A man approached me as I finished watering the perennials. At first glance, I took him for a panhandler. In this neighborhood, panhandlers compete. Only the excellent speech can turn jaded heads. Perhaps he hesitated for too long before starting his pitch, or perhaps his head was too well shaved, or his casual clothes were a little too well tended. Something about him said, "not panhandler". He told me he was from Seattle, on a road trip cross the country. He was meeting up with his Internet friend. They'd corresponded, but had not actually talked face to face. His friend was driving down from London, Ontario. They were to meet at Cass Cafe, across the street, but it was closed. He was either for real, or had the best story ever.
There are restaurants in that part of town, close to the University, but most establishments are not open on Sunday. Sundays tend to be a time when the place is empty, the gardener can be alone with the fabulous ruins. Many of these buildings were built in the heyday of the auto industry in the 20's.
Here was a rare and wondrous sort of person we in Detroit are not used to, a tourist. I was thrilled to have an actual tourist to be mean to or nice to, as I wished. This must be what it is like to be a New Yorker. I felt powerful and also a little silly, as I did not know how to describe the location of the only open restaurant in the neighborhood, though I'd gone there all my life. I only knew it was next to the medical center. Every one knows where the Medical Center is because we don't get many new people. We shall have to get our act together, be more like New Yorkers.
Most cities have tourists, they even tend to take them for granted. But we in Detroit are used to the cash poor, not the information poor. I didn't even know what cross street the Majestic restaurant is on. Anybody who hangs out in our city's core already knows where the Majestic is. Information I don't have much use for tends to get buried deep in some dusty folder in my brain. This young man did manage to find his lady love, more exactly, she pulled up on Cass and found him. So I went on with my own business, never to find out the end of that story. I do love that they were young and had the fabulous ruins to play in, if only for a day.»
It is a new world. Communication tools are changing our way of life. Maybe we in Detroit will benefit from this. Maybe there will be economic development in this long forgotten part of town. Motivated souls drive through this area on expressways. The core of the city has resembled the third world for many years. Last month, 39 Americans soldiers were killed in Iraq. During the same time, 35 people were murdered in Detroit.

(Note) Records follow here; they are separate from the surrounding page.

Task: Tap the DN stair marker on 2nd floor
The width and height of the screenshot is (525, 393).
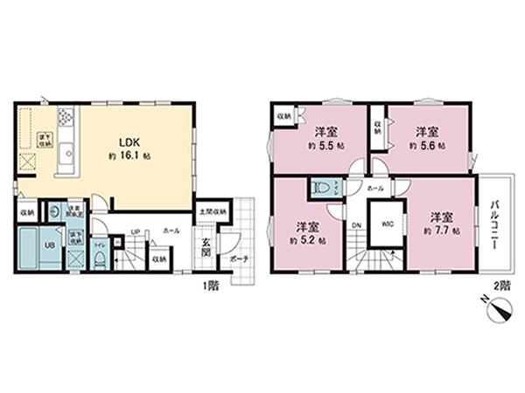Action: click(x=356, y=224)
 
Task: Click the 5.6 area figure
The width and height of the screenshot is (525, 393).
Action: click(x=427, y=144)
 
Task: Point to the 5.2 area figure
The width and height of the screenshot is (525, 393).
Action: click(x=307, y=238)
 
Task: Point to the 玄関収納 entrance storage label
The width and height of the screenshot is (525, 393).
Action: click(x=213, y=210)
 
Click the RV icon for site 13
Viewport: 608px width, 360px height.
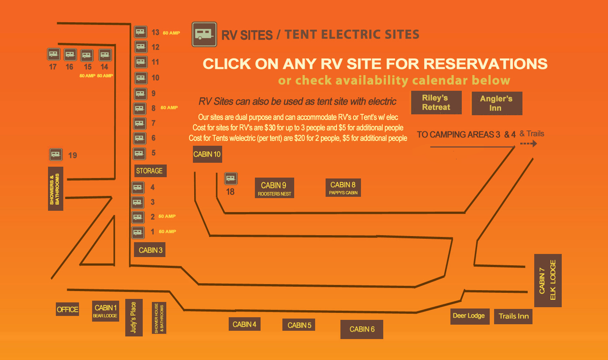point(141,32)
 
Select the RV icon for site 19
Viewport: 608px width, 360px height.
point(55,154)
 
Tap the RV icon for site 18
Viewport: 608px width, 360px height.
point(231,178)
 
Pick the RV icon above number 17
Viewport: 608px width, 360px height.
point(54,54)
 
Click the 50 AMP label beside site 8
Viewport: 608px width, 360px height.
point(169,108)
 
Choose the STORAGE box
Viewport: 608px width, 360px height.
point(151,171)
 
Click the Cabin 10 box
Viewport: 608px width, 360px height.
point(207,154)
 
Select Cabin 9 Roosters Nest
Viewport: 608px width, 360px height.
point(275,188)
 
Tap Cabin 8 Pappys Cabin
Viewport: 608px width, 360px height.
point(343,188)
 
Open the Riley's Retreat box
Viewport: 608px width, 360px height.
point(436,103)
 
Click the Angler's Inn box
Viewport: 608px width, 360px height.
point(497,103)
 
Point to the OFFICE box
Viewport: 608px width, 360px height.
point(67,309)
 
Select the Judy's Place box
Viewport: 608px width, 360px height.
point(134,318)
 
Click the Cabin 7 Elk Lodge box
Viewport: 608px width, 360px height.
point(548,281)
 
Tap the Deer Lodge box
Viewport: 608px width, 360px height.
point(470,316)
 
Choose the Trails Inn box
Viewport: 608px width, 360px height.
point(513,317)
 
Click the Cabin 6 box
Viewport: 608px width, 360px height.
point(361,329)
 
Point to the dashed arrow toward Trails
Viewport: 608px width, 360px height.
point(529,144)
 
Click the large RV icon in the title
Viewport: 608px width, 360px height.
point(204,34)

It is bittersweet, after all these years. Me and the panhandlers, whose spiels have grown increasingly excellent, we used to have this place to ourselves in the summer on Sundays. During the week, the area bustles with students and hospital patients and staff. Come the weekends and evenings and most everyone takes the freeway home. That day was peaceful and sunny. The power of the Internet has come even to this place off the freeway, off the beaten track.

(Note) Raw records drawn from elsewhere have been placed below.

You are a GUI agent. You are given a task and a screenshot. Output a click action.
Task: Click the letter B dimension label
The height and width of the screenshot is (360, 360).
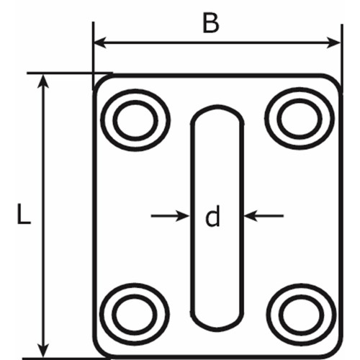pos(211,23)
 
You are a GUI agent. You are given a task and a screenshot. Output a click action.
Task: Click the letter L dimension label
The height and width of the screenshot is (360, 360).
pos(24,214)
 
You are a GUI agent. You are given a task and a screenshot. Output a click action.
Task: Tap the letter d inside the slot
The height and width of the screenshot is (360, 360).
pos(212,216)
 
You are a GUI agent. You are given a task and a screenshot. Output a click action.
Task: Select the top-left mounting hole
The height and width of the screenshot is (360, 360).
pos(135,120)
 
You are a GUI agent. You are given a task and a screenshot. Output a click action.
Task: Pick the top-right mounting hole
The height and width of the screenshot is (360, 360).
pos(300,119)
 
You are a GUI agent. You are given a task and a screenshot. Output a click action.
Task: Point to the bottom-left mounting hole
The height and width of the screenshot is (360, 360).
pos(135,314)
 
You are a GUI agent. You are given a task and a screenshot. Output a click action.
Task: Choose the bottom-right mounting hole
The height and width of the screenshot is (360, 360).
pos(301,315)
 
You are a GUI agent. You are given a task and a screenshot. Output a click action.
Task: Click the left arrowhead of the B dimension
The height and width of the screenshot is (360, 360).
pos(100,42)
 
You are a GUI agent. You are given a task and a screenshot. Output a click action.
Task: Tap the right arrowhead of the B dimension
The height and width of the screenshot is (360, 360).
pos(334,42)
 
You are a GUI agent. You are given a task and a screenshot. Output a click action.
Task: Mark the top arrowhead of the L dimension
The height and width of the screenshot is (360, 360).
pos(43,81)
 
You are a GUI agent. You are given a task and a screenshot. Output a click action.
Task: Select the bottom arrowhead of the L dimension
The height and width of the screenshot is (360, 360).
pos(43,351)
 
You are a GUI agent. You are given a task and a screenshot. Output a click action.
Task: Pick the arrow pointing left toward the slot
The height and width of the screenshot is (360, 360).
pos(264,216)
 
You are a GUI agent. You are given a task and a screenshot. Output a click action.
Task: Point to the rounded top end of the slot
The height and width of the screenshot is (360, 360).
pos(217,107)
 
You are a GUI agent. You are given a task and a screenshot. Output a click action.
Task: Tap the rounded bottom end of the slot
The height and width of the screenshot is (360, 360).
pos(217,330)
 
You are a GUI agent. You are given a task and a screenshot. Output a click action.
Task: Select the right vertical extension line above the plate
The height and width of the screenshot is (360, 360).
pos(342,55)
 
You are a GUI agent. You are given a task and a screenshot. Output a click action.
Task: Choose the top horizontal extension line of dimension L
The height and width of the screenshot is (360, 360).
pos(70,73)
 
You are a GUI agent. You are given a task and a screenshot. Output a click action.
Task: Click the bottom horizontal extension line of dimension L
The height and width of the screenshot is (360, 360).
pos(63,359)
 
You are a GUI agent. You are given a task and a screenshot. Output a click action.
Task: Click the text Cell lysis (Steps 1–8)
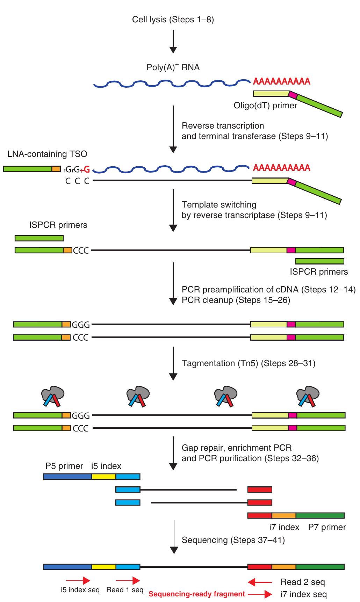tap(173, 20)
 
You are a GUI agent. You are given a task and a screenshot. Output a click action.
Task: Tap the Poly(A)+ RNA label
tap(173, 67)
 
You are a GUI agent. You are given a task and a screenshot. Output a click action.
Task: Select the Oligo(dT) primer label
tap(265, 105)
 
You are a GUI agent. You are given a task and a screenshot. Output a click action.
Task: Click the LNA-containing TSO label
tap(47, 154)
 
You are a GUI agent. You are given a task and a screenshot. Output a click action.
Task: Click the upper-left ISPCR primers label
tap(58, 225)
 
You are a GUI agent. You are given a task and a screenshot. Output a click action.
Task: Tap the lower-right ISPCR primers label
tap(319, 271)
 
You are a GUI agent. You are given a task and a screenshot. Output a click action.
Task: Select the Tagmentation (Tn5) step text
tap(248, 363)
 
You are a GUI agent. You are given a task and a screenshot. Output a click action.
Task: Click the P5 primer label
tap(64, 466)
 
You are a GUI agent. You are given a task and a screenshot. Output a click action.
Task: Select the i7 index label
tap(284, 527)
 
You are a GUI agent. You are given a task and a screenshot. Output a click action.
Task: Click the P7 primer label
tap(327, 527)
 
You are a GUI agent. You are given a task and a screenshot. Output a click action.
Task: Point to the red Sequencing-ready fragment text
tap(197, 594)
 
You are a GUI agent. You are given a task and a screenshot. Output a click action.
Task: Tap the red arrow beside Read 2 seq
tap(259, 582)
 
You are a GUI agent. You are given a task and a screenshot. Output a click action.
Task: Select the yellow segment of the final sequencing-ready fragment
tap(104, 567)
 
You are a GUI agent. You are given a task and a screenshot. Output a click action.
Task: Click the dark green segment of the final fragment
tap(320, 567)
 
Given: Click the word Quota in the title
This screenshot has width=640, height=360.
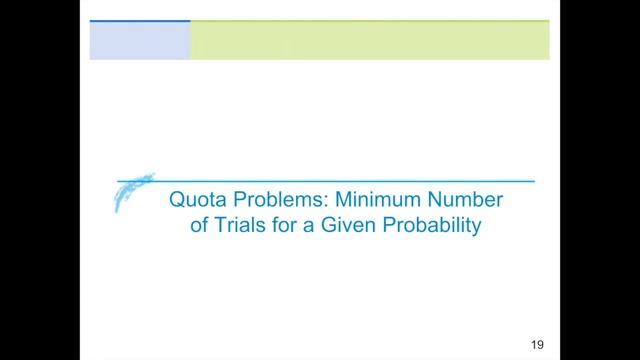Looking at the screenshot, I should pyautogui.click(x=197, y=202).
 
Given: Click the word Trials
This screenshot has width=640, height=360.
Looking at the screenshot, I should pyautogui.click(x=237, y=226).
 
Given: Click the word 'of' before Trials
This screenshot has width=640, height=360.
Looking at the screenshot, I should pyautogui.click(x=199, y=226).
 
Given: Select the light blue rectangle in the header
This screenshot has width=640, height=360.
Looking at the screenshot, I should pyautogui.click(x=140, y=41).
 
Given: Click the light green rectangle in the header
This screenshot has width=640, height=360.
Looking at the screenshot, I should pyautogui.click(x=370, y=41).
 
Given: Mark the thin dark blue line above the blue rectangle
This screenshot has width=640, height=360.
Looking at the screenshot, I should pyautogui.click(x=140, y=21).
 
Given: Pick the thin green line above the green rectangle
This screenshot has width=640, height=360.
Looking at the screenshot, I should pyautogui.click(x=370, y=21).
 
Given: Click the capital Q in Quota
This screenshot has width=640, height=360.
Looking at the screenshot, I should pyautogui.click(x=176, y=202).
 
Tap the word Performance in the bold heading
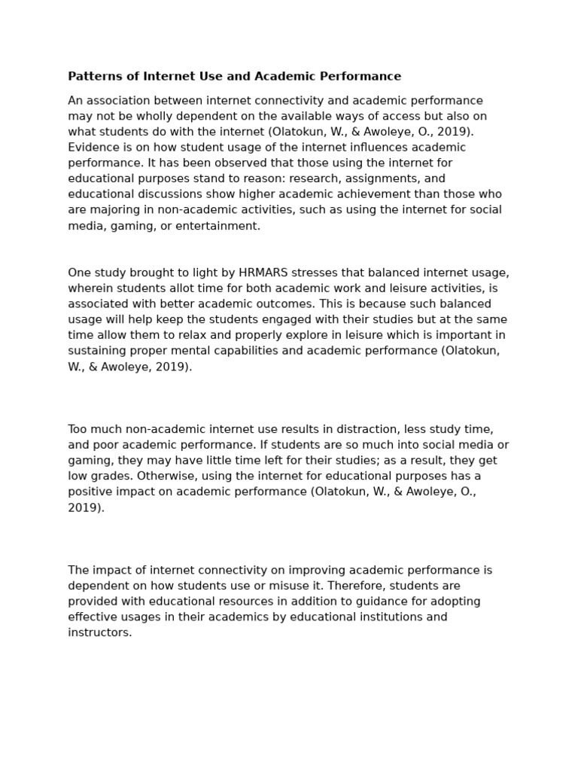click(x=365, y=76)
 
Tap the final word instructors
click(x=99, y=632)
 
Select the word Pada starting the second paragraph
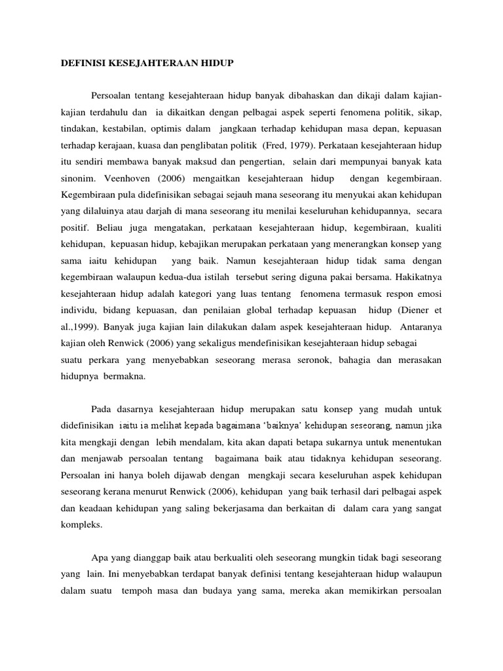coord(102,412)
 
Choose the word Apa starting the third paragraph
coord(99,558)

May we use it well, this new and mysterious tool, the Internet. May it be a democratic tool, used for the good of all, not just a few. It is important to remember that decisions we make now on it's use will affect our children, grandchildren, and many future generations and ought not to be made to serve other benefits besides short term profit accumulation.

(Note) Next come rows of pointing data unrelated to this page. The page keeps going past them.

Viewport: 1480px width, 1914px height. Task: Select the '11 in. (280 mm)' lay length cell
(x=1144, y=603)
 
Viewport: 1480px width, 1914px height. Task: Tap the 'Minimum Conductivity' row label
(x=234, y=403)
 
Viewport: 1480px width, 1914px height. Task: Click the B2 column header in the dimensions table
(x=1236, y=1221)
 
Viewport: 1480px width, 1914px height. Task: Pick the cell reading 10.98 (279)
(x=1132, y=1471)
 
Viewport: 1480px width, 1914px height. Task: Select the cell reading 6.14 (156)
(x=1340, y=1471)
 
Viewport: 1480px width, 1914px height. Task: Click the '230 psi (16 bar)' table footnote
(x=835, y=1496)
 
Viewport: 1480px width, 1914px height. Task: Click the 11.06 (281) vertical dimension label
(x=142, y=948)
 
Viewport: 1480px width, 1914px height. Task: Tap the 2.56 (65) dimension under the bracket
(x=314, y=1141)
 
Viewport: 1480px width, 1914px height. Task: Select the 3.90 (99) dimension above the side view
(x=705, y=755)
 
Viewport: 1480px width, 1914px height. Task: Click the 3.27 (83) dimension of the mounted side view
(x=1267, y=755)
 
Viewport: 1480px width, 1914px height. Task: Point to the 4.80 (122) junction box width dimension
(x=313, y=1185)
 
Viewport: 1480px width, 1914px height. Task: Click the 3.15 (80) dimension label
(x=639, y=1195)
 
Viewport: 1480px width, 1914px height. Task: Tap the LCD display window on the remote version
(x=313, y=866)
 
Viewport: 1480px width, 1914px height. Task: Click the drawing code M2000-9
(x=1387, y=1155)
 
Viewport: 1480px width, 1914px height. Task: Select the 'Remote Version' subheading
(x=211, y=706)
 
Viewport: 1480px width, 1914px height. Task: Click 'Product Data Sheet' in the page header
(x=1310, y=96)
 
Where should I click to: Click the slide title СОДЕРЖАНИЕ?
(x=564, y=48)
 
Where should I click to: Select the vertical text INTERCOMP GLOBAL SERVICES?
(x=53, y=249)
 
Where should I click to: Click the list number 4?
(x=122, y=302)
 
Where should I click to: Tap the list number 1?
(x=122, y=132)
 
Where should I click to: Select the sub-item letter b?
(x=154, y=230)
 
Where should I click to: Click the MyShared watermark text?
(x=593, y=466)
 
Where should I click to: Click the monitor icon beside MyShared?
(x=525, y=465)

The development of computers has had many contributors. After corporations and NASA developed hardware, there were students who slogged to computing centers with armloads full of punch cards, learning to debug their programs. The universities that our tax dollars have supported for so long have borne fruit beyond our wildest dreams. These little tabletop jobs are convenient, a far cry from the old mainframes. They morphed quickly. The way I heard it, the armed forces developed the prototype internet in the 80's. The shenanigans in Silicon Valley are still being sorted out. We have become everybody's neighbor with these powerful machines.
I rejoice in the love between these two young people, one from Seattle and one from Ontario, their knowledge of each other made possible by this giant brain that our planet has developed. It is romantic. The machines brought tourists to Detroit, and that is powerful indeed.